After having campaigned at the December 2019 election with a promise to hold a second referendum on EU membership, both Labour and the Liberal Democrats have since stated that they will not campaign to rejoin the bloc or the single market.  

However, Labour, which currently holds a hefty opinion poll lead over the governing Conservative party, has begun to set out its policy platform to rebuild EU-UK relations. 

Elsewhere, the opposition party has indicated that it wants to reach new agreements to make it easier to trade food, medicines and animals between the EU and UK, and for an UK-EU pact on defence, security and foreign policy. 

On Wednesday (17 May), following warnings by carmakers Ford, Jaguar Land Rover, and Stellantis, which owns Vauxhall, Peugeot and Citroen, that UK industry would struggle to transition to electric car manufacturing without improved trade with the EU, Labour leader Keir Starmer said that “we want a closer trading relationship, we absolutely do”.
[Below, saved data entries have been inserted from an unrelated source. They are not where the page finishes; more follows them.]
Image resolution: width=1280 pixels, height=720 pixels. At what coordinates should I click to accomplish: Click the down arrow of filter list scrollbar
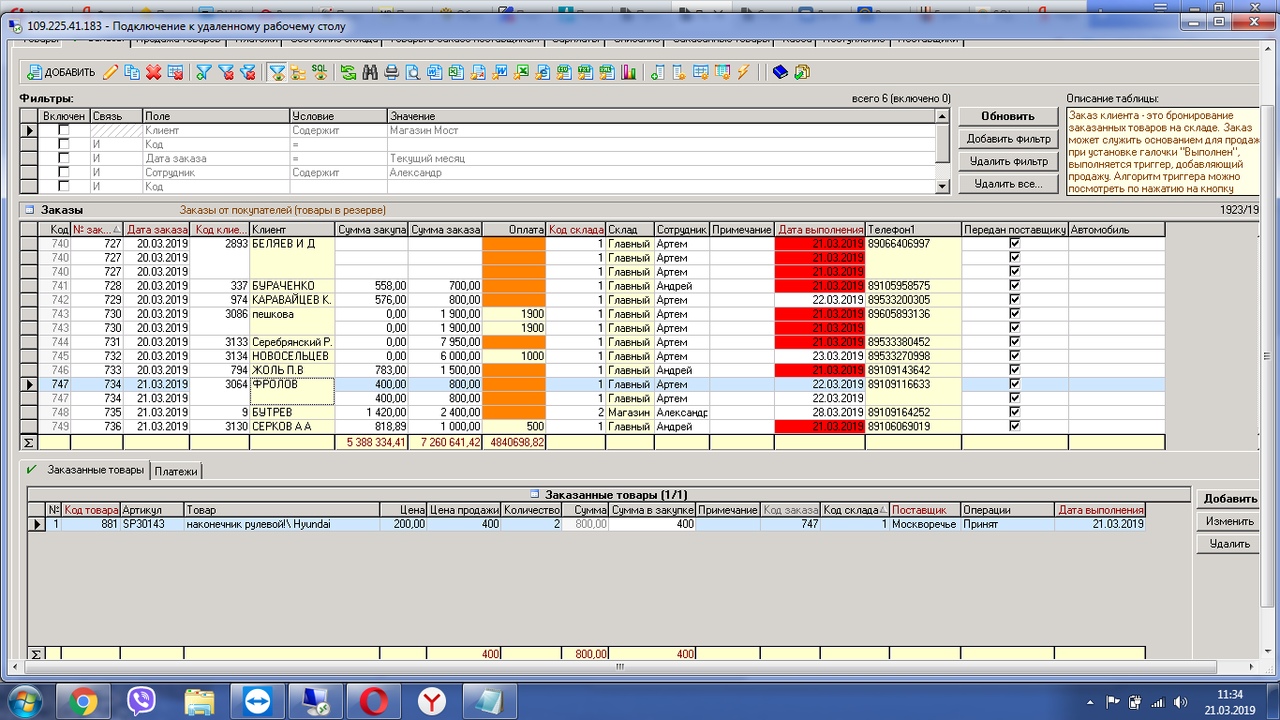coord(942,186)
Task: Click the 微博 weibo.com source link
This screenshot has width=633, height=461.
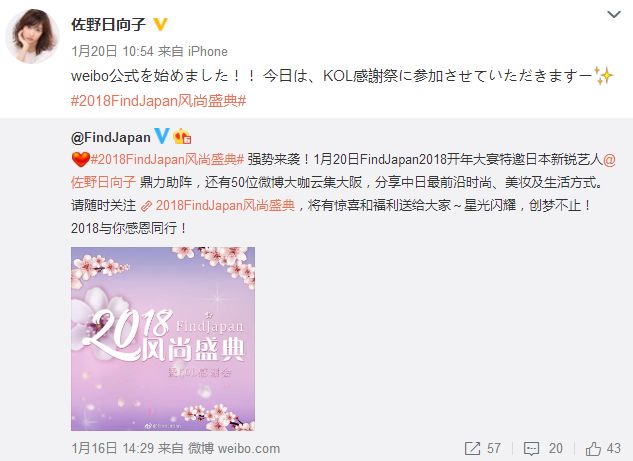Action: [234, 448]
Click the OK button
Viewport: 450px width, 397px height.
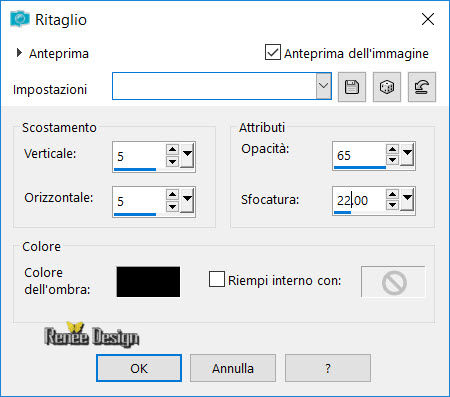(x=139, y=368)
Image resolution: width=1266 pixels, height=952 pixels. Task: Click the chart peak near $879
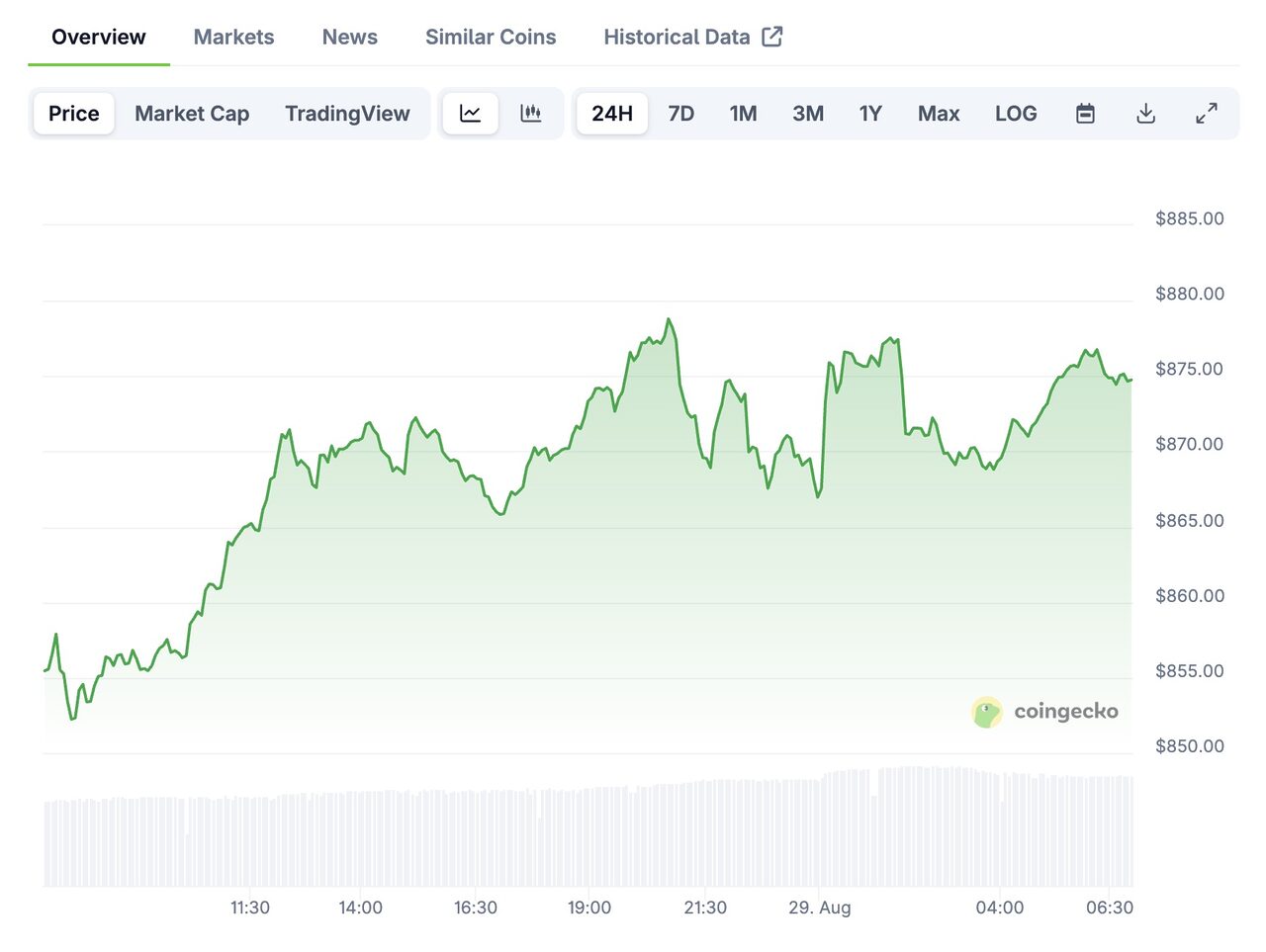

“We want to ensure that Vauxhall and many others not just survive in this country but thrive.” 

Earlier this week, Labour also indicated that, if elected, it would give full voting rights to the roughly 3.5 million EU nationals who have been granted ‘settled status’ under the UK’s post-Brexit Settlement Scheme, and thereby enjoy permanent residency rights in the UK. 

The next UK election is likely to be held in autumn 2024, a year ahead of the deadline to review the post-Brexit Trade and Cooperation Agreement, which was agreed at the end of 2020. 

So far, Prime Minister Rishi Sunak’s government has given no indication of how it might use the review process to change the agreement.

However, in the seven months since he became Prime Minister, Sunak has brokered a deal with the EU to end the two-year dispute over the trading rules for Northern Ireland, and moved closer to agreements with the EU on financial services and access to the Horizon Europe research programme. 

Last month, the House of Lords EU committee identified 72 “small” recommendations to improve EU-UK ties.

Those included reforms to the rules on visa requirements, and the introduction of regular summits between the EU and UK, with both government ministers and officials – a proposal also backed by Labour – in an attempt to improve dialogue between the two sides.